Lately, my husband and I have started walking again. Just small walks, nothing fancy, but they have reminded me how good it feels to move. We have started cooking together, planning meals that make us feel better instead of worse. It is not about perfection. It is about showing up for ourselves again.

Getting healthy again is hard. It is humbling. Some days I feel unstoppable. Other days I wonder why I ever stopped trying. But I am learning that health is not a single decision—it is a hundred small choices made every day.

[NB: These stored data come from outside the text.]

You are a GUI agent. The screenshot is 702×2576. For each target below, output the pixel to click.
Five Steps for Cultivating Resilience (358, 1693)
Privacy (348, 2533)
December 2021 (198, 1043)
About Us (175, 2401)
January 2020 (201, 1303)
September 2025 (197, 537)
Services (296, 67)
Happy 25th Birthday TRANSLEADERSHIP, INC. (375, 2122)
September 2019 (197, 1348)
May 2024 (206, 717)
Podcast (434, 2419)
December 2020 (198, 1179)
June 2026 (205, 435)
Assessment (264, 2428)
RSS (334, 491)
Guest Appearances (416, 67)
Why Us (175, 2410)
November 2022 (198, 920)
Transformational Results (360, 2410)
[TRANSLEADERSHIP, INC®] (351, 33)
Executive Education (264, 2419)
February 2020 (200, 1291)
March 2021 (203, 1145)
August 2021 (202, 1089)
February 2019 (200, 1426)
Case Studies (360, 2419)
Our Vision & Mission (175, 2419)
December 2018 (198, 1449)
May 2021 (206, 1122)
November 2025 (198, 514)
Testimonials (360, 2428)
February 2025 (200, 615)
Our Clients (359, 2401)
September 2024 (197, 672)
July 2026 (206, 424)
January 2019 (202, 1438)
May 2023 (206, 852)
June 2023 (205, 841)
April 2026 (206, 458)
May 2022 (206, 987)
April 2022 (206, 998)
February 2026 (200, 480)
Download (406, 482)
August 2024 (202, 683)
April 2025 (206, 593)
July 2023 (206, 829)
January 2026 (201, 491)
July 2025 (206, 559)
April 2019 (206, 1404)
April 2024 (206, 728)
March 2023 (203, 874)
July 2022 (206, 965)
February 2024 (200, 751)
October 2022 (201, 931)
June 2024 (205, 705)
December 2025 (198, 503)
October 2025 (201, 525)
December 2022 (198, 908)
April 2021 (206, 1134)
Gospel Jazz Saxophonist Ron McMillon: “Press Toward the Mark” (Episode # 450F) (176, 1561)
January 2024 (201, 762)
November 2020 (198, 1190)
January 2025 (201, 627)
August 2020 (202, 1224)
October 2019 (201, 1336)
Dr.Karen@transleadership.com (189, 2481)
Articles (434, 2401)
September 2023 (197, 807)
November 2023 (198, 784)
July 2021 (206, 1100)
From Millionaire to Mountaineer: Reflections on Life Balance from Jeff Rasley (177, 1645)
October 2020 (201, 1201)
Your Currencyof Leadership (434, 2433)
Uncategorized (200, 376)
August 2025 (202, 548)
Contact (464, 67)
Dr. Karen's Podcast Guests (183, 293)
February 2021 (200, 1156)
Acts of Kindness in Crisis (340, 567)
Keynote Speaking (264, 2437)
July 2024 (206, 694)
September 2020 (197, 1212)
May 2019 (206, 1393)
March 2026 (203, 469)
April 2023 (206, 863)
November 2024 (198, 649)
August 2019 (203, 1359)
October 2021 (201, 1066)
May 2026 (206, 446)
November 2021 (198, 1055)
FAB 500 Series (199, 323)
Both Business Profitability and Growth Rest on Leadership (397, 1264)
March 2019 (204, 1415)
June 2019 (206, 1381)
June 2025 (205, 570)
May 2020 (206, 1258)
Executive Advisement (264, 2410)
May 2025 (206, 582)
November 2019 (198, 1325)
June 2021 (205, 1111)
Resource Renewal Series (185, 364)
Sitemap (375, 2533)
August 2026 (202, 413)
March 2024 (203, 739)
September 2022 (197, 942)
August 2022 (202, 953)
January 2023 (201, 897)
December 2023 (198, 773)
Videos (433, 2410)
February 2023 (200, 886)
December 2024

It is what I eat, how much I move, and how kind I am to myself when I stumble.

Cancer taught me how fragile life is, but also how easy it is to waste the second chance it gives you. I used to think surviving meant beating the disease. Now I know surviving also means taking care of the body that carried me through the fight.

I am not ashamed that I got lazy. I am human. We all are. What matters is that I noticed, I cared, and I started again. There is no finish line here. Just the simple, imperfect act of trying.

So if you have slipped, forgive yourself. If you have stopped caring, remember that you can start again at any time. I did. And I am walking proof—literally—that life after cancer is not about never falling. It is about never deciding that you are too far gone to get back up.